>>>>

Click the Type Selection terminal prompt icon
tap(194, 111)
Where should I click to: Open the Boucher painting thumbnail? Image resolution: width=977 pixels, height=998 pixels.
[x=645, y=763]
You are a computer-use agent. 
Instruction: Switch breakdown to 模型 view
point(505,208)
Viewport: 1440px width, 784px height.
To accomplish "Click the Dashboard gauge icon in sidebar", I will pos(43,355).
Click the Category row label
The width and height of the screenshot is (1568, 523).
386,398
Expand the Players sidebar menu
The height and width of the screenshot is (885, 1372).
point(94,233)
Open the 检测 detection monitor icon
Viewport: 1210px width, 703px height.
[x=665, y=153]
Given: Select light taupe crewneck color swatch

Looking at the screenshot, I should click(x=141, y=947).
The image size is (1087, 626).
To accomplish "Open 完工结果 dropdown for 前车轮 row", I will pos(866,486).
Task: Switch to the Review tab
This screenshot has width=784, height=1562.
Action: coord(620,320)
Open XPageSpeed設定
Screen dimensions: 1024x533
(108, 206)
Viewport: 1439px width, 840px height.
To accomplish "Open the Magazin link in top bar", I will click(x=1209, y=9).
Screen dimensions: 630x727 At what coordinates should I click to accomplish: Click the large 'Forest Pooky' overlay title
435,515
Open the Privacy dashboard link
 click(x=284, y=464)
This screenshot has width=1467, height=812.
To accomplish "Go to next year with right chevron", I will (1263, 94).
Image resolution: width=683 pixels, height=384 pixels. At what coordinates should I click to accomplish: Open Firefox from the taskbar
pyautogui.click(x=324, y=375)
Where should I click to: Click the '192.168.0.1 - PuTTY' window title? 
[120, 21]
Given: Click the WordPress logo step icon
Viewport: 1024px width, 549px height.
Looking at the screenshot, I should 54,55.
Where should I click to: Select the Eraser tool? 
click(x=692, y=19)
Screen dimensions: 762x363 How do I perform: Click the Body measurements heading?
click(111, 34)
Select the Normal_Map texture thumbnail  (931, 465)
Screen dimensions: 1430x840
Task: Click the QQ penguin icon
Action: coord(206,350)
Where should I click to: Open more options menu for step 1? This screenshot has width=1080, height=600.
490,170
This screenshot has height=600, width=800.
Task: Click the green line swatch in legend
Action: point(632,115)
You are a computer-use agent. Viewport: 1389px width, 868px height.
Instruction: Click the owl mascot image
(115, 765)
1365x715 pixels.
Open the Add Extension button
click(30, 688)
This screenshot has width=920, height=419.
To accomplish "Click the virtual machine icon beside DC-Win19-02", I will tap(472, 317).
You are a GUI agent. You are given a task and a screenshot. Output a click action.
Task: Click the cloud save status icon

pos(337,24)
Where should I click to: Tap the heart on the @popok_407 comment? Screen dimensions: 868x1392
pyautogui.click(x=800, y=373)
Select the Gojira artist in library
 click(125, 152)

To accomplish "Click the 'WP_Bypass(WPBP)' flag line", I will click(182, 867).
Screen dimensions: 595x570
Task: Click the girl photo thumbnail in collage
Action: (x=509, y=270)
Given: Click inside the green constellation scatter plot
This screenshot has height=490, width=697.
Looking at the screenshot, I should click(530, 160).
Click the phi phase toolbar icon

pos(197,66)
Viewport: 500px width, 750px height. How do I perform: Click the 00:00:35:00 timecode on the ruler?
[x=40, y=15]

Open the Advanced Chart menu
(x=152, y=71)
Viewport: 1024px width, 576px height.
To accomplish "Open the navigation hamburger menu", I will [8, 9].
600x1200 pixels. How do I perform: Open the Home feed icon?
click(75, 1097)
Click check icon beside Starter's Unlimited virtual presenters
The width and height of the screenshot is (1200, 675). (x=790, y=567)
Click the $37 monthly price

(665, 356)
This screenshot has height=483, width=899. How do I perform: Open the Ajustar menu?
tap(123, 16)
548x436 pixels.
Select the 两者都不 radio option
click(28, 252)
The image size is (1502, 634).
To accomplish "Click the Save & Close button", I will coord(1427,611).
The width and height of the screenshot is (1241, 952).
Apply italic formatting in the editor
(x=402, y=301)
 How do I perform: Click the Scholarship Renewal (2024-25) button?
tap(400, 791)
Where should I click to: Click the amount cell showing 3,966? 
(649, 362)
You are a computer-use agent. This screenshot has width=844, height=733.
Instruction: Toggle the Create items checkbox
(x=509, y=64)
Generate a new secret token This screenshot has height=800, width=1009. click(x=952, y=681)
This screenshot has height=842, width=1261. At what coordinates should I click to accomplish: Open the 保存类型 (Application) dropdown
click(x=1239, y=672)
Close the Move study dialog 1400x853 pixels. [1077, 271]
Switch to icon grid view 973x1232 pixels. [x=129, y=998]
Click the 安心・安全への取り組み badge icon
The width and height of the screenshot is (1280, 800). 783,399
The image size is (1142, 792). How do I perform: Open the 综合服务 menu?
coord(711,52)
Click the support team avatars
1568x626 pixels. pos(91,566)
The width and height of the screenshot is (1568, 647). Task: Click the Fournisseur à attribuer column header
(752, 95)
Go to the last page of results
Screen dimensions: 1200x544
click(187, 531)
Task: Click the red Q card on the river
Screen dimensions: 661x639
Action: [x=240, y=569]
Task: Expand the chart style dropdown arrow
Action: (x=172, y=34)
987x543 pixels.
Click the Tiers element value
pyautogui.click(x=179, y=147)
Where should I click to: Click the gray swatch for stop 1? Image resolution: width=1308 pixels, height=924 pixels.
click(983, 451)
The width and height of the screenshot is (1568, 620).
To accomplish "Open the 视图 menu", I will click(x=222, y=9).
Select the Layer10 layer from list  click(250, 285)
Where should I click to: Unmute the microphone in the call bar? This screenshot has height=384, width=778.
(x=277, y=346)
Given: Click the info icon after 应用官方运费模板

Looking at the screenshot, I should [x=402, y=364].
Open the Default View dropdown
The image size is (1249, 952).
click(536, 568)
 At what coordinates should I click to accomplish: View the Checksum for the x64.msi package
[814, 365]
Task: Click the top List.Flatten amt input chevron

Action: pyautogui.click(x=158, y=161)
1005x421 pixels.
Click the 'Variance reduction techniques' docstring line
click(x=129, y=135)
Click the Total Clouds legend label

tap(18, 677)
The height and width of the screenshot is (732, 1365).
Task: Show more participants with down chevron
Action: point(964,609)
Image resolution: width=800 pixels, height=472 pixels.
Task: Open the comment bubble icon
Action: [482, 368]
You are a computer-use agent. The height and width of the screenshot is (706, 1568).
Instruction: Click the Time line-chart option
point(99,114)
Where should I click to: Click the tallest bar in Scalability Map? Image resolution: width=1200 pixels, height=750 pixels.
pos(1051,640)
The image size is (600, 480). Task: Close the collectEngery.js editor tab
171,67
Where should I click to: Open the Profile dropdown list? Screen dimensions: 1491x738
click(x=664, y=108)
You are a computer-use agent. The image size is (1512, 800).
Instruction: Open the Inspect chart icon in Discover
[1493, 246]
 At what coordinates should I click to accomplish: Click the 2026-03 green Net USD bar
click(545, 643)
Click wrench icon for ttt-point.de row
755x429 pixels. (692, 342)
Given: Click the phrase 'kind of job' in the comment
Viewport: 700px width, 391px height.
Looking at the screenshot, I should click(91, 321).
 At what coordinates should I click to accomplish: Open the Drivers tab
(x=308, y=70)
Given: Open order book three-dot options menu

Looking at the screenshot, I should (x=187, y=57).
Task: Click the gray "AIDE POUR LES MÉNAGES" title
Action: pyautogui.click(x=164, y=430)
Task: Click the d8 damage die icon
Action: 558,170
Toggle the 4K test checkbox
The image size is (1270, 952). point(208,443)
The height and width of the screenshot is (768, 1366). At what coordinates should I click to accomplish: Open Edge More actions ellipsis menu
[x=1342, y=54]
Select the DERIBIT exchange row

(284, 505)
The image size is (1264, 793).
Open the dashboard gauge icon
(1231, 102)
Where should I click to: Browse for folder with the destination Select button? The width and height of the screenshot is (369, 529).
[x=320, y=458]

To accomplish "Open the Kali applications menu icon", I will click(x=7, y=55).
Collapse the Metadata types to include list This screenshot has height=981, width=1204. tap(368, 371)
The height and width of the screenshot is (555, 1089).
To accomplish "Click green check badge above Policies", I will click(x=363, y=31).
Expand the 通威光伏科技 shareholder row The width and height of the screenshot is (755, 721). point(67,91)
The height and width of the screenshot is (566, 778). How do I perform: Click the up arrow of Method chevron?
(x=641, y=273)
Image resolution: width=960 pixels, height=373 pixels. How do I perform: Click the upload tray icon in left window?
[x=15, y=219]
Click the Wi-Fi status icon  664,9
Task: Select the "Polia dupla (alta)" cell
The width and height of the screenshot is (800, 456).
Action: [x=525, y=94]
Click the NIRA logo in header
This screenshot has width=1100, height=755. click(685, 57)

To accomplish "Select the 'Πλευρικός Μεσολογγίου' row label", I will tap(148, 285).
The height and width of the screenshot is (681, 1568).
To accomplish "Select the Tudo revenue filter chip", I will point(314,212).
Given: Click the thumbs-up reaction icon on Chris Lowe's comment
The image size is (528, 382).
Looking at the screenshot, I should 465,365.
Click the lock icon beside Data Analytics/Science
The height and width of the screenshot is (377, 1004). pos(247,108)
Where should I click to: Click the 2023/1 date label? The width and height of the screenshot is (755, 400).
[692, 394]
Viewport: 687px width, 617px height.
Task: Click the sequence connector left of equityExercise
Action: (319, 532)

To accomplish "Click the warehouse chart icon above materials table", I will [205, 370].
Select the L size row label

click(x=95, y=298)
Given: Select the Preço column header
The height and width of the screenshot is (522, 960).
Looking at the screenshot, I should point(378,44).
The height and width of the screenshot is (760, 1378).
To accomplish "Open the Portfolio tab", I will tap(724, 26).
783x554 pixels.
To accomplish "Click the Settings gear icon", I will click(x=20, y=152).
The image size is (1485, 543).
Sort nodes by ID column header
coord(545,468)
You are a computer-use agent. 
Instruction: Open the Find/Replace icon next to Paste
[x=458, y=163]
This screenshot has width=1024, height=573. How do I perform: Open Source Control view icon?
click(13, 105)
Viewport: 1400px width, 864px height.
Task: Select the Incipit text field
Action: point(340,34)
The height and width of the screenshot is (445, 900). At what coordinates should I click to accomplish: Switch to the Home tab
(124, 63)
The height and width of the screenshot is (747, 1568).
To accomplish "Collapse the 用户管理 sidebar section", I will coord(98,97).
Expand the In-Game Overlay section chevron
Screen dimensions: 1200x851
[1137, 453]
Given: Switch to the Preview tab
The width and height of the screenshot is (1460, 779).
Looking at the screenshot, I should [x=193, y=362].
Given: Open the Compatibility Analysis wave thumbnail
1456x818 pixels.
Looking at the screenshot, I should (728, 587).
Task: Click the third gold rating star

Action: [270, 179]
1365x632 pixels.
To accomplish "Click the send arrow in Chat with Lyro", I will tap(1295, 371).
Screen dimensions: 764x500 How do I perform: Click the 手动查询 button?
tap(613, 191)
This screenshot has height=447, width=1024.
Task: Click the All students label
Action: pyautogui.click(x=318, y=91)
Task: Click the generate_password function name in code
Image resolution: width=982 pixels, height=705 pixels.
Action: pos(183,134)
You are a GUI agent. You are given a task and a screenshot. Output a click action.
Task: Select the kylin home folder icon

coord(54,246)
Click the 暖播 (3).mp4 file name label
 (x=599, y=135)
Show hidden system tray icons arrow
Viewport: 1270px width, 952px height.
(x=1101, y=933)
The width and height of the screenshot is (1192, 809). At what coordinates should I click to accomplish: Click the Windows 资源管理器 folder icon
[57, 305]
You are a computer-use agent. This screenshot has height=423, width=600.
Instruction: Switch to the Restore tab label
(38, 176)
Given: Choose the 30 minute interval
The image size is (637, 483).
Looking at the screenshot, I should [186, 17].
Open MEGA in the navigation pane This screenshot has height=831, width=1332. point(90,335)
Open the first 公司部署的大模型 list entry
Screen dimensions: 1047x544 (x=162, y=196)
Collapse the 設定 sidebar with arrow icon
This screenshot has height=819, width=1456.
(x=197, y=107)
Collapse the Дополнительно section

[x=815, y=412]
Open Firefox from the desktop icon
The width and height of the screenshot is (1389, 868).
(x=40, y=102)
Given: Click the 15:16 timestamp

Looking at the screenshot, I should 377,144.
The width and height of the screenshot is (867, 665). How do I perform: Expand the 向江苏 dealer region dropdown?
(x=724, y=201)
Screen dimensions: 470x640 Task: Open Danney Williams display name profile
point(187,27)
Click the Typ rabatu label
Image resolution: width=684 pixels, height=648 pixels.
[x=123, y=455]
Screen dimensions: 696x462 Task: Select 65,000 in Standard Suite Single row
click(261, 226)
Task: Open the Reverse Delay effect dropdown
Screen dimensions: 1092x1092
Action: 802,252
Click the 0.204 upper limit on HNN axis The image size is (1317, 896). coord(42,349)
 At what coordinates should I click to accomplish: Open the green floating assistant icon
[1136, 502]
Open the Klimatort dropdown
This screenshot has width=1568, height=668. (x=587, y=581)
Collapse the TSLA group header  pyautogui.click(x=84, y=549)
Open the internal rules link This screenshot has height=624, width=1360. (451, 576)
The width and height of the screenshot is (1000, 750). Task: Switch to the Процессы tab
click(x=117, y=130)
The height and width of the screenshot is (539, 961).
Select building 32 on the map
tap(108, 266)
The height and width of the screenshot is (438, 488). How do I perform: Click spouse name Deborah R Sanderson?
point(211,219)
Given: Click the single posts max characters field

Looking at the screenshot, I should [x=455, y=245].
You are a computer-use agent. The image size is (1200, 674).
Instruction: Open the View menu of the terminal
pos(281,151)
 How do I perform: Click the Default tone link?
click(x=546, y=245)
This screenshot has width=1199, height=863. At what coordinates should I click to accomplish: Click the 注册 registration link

<<<<

TASK → Take the word "above" and find each line of the material that contains it. Copy those lines.

THE COMPLETED TASK →
To accomplish "Click green check badge above Policies", I will click(x=363, y=31).
To accomplish "Click the warehouse chart icon above materials table", I will [205, 370].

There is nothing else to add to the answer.